Going Down the Stairs
Carrying your dog down the stairs is slightly easier than bringing them up. You have gravity working on your side this time; instead of pushing their weight up the stairs, you are merely bringing them back down.
One of the main issues of carrying a large dog downstairs is that your line of view is obstructed by their body. This can be very dangerous, so take your time finding the next step as you descend.
What to Be Mindful of When Carrying a Large Dog Down the Stairs
When carrying your large dog down the stairs, there is room for mishaps to happen. To avoid hurting yourself or your dog, consider the following advice:
Do Not Carry Your Dog Incorrectly.
Grabbing your dog by the collar, underneath their arms, or by the scruff of their neck is not an acceptable way of trying to carry a large dog. This can result in serious bodily harm to your dog and, if they retaliate, yourself.
Only Carry The Dog When Needed
The more you carry your dog, the less exercise the dog takes part in. Climbing stairs is great exercise for humans and dogs, but it also assists dogs in correcting their gaits and general coordination.
You May Injure Your Back
If you frequently carry your dog on the stairs, your back might start hurting – especially if you are carrying your dog incorrectly.

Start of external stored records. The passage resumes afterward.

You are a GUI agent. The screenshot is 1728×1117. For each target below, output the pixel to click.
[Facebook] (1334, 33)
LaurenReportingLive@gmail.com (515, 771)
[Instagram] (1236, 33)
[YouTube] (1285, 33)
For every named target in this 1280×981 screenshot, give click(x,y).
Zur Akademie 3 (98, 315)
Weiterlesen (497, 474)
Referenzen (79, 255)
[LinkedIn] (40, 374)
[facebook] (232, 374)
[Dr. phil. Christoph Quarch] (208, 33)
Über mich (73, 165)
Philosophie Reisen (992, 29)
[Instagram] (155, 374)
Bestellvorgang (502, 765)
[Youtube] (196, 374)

Alternatives to Carrying Your Large Dog Down the Stairs
If you find that you physically cannot handle carrying your large dog up and down the stairs by yourself – you are not alone!

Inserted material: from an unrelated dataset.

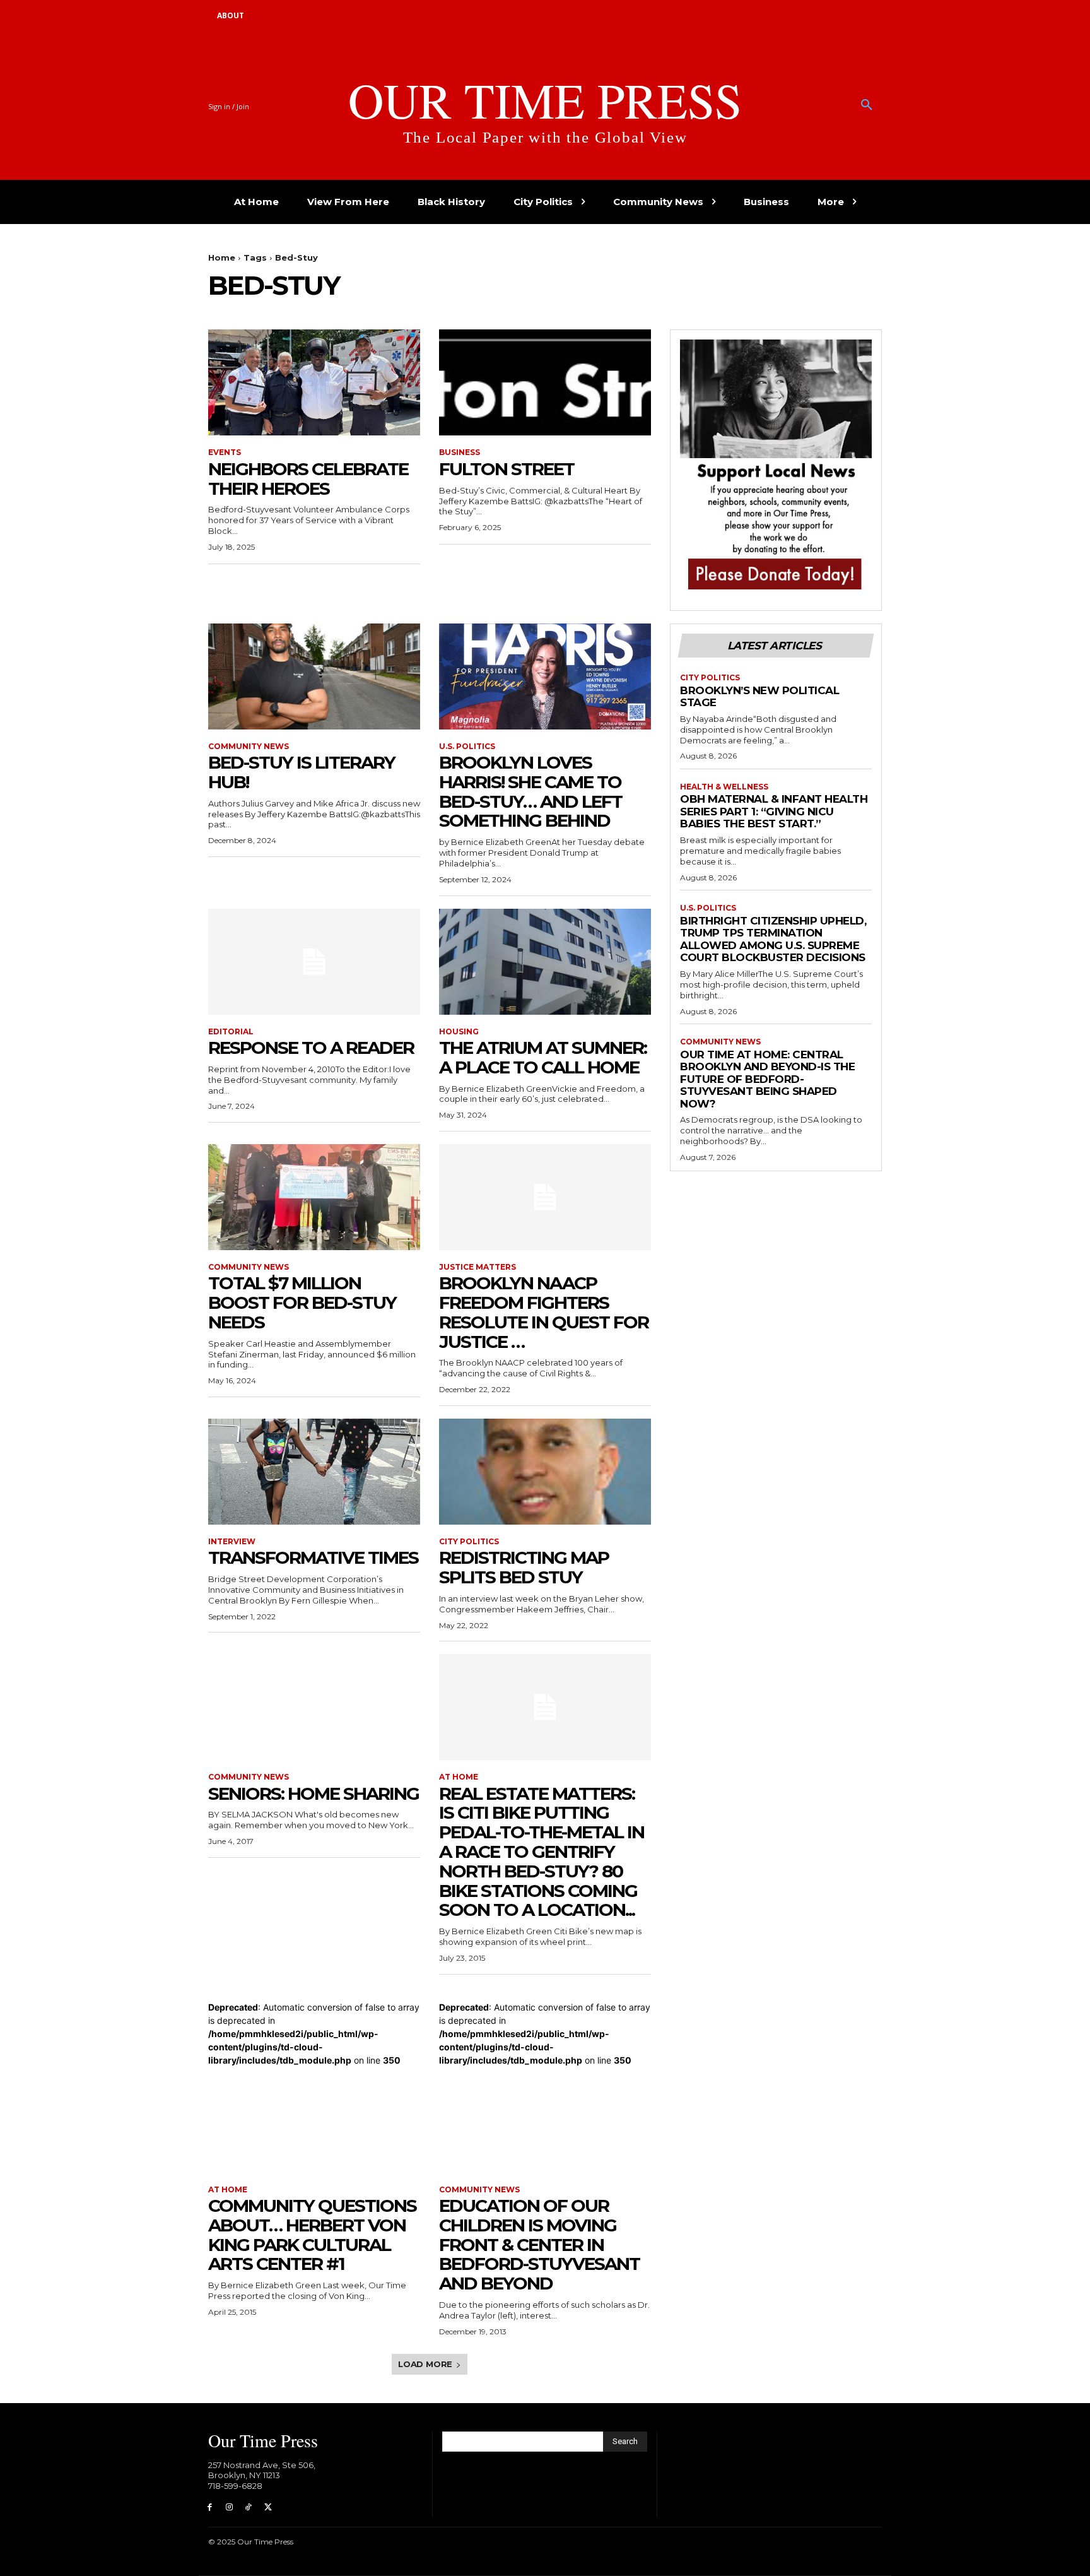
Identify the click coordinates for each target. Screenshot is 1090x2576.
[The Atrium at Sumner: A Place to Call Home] (545, 962)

Lifting harnesses are available for large dogs that will assist you in this task. They work well for those who do not mind occasionally carrying the dog but would like a little assistance every once in a while.
The harnesses were created for dogs with mobility issues. With two handles near the tail and the neck, you can help your dog go up or down the stairs by lifting one – or both! – of the handles as they walk.
There are several styles available to assist you and your dog in navigating the stairs in your home and elsewhere.
Key Points to Carrying Your Dog Down the Stairs
When it comes down to carrying your dog down the stairs, practice really does make perfect. You cannot expect to pick your dog up correctly the first time without having researched to some extent.
You, as the owner, should want to make sure that your dog is comfortable in your arms and that both of you are safe as you climb the stairs. You will want to wrap your arms around both the front and back legs of your dog, then hold your dog to your stomach as you climb the stairs to maintain your sense of balance.
If you find it difficult to lift your dog’s weight by yourself, many harnesses and other devices have been created that will assist you in doing so.
These devices ease the strain on both you and your dog when going up and down the stairs, but the designs usually require some participation on your dog’s end so that you do not end up carrying all their weight.
Whether your aging dog has refused to go up or down the stairs or your larger dog has undergone a recent surgery that makes it difficult for them to climb the stairs, if you follow the above steps to correctly carry your dog, you will be able to navigate this new obstacle.